The DOJ said the team from the IIT Research Institute (IITRI) will be paid an estimated $175,000 to determine if the computer-based investigative tool contains enough safeguards to ensure that it doesn’t invade the privacy of individuals who aren’t being investigated by the FBI.
IITRI, a not-for-profit research and development organization in Chicago, will review Carnivore at a research facility it operates in Lanham, Maryland. The DOJ said the review will begin immediately and is scheduled to be completed in December, after which a report will be made available for public comment. An interim draft report is due to be released in late November.
The DOJ last month issued a request for proposals from universities interested in examining the Carnivore technology after privacy groups charged that the surveillance system could be used to do widespread monitoring of e-mail messages on networks operated by Internet service providers.

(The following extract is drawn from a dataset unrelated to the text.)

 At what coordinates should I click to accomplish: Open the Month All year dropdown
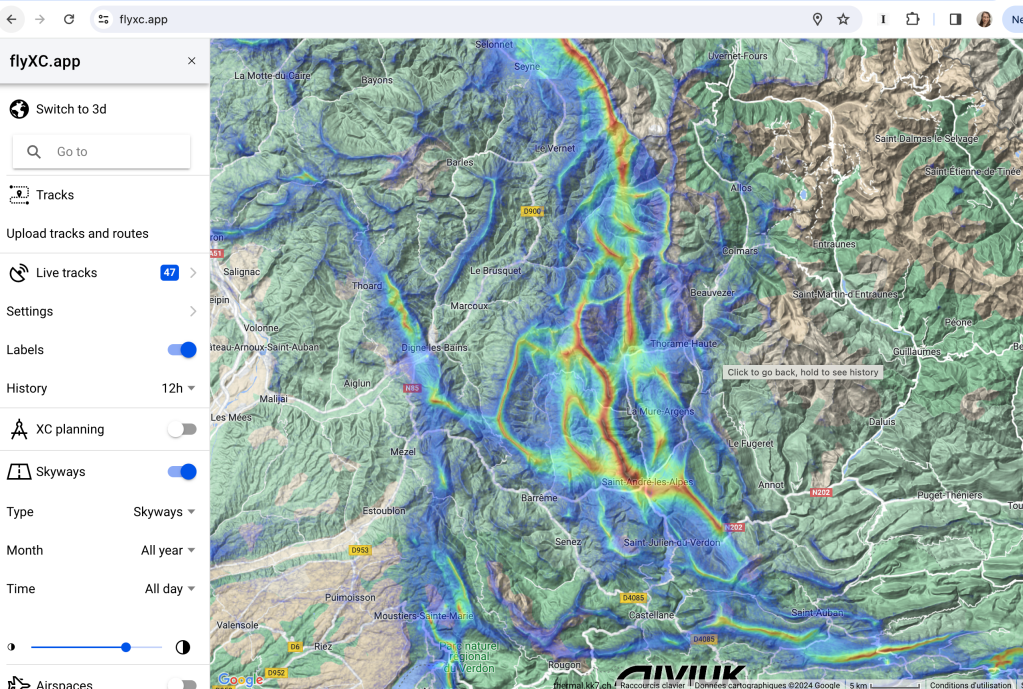[168, 551]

Government officials are hoping that the independent review will head off calls for the FBI to release Carnivore’s source code, which has been kept secret thus far.
“The [IITRI] review team will have full access to any information they need to perform their review,” said Assistant Attorney General Stephen R. Colgate, who led the DOJ’s selection team and heads up a group at the agency that will review the IITRI report and then advise on any necessary changes to Carnivore.

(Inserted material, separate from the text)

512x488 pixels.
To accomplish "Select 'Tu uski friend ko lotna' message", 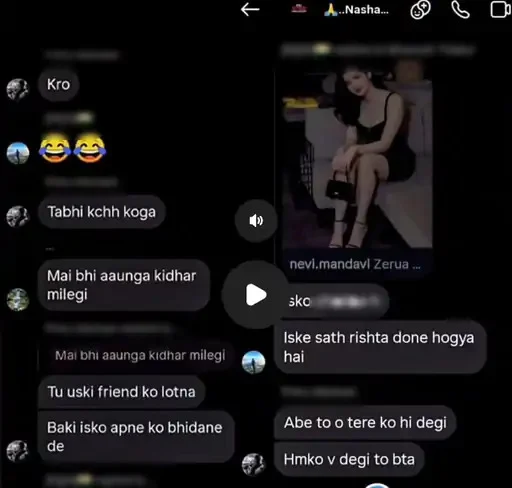I will 121,392.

However, the review is still subject to some restrictions. For example, the DOJ has said Carnivore’s source code won’t be published as part of the report, and the agency will be able to edit the document. Those conditions spurred some universities, including MIT, Purdue University, Dartmouth College, and the Supercomputing Center at the University of California at San Diego, to withdraw from the review application process.
FBI officials have argued that releasing Carnivore’s source code for public review would leave the system vulnerable to attack by suspects who are being targeted in criminal investigations. At present, Carnivore is installed by the FBI as a “black box” system that’s attached to the networks of ISPs, which can’t examine or access the system.